● PROBLEM REQUIREMENTS
Could you output the entries that follow exactly, omitting any pictures they contain?

● INPUT DATA
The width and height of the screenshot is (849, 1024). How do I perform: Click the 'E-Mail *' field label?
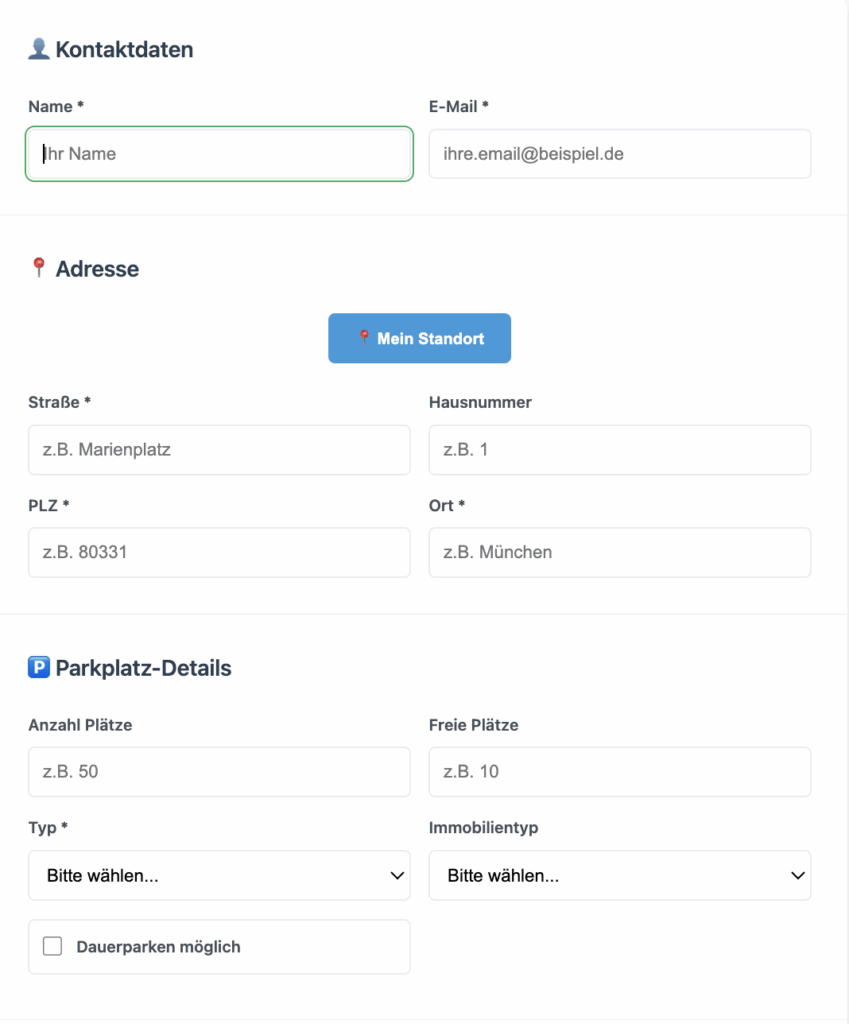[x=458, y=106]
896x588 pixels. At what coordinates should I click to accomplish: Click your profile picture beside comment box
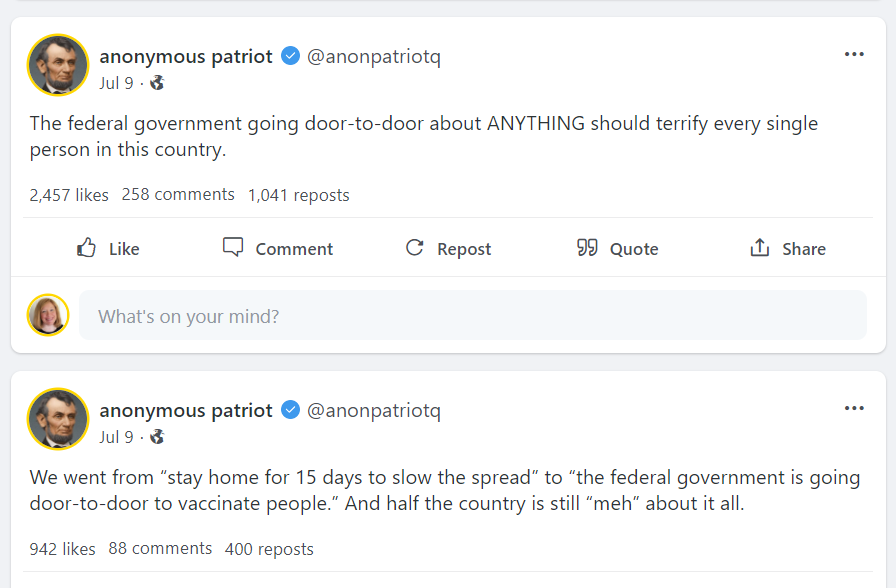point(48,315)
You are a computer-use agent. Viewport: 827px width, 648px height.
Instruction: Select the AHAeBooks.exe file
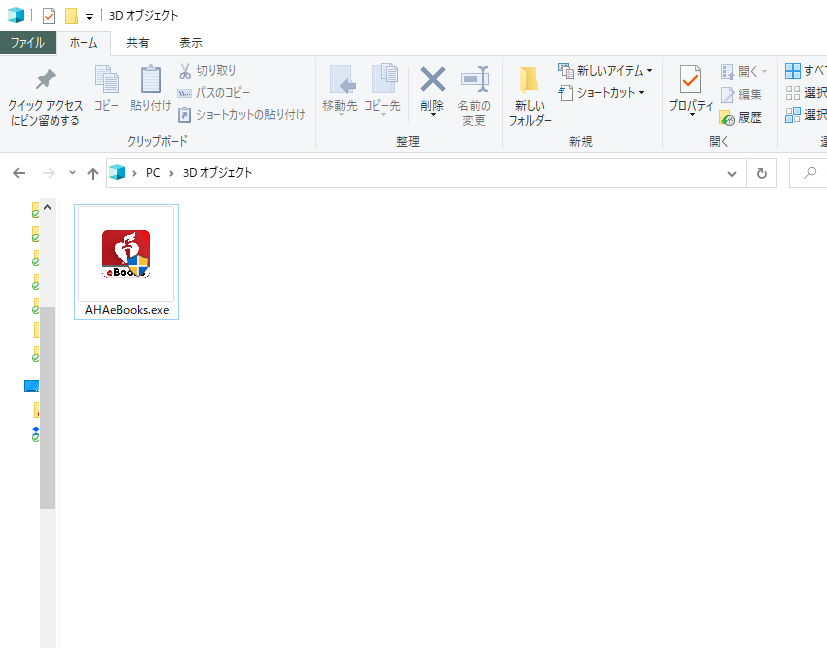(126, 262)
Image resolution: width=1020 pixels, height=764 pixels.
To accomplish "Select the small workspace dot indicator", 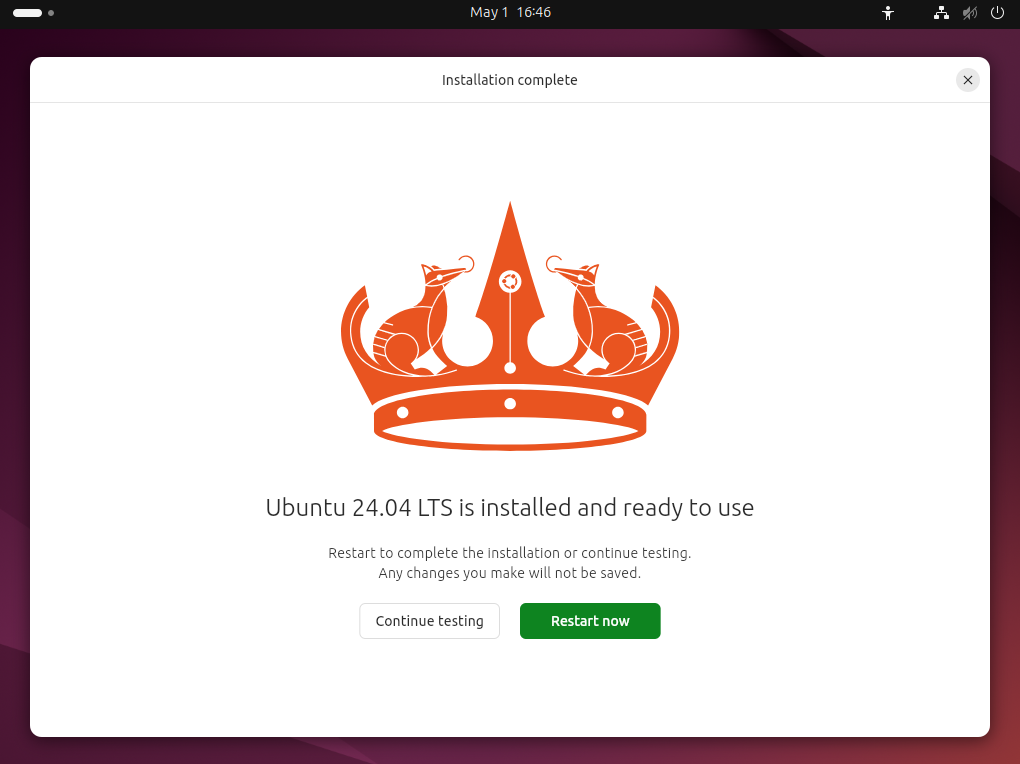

● RESPONSE AREA
The width and height of the screenshot is (849, 1024). How do I perform: Click the 'E-Mail *' field label?
[x=458, y=106]
896x588 pixels. At what coordinates should I click to accomplish: Click your profile picture beside comment box
point(48,315)
You are a computer-use agent. Viewport: 827px width, 648px height.
Instruction: Select the AHAeBooks.exe file
(126, 262)
Image resolution: width=1020 pixels, height=764 pixels.
To accomplish "Select the small workspace dot indicator", 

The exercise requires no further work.